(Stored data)

________

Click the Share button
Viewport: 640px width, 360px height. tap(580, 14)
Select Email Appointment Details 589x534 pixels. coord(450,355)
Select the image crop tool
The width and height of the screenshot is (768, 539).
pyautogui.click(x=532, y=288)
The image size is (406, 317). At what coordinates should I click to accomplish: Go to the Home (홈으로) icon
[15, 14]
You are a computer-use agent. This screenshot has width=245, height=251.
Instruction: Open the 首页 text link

________

> _WHAT THIS TASK INVOLVES_
The answer must consist of all the entries, copied exactly.

> _RESPONSE BOX_
Click the Share button
Viewport: 640px width, 360px height. tap(580, 14)
Select Email Appointment Details 589x534 pixels. coord(450,355)
Select the image crop tool
The width and height of the screenshot is (768, 539).
pyautogui.click(x=532, y=288)
The image size is (406, 317). At what coordinates should I click to accomplish: Go to the Home (홈으로) icon
[15, 14]
You are a computer-use agent. This screenshot has width=245, height=251.
Instruction: Open the 首页 text link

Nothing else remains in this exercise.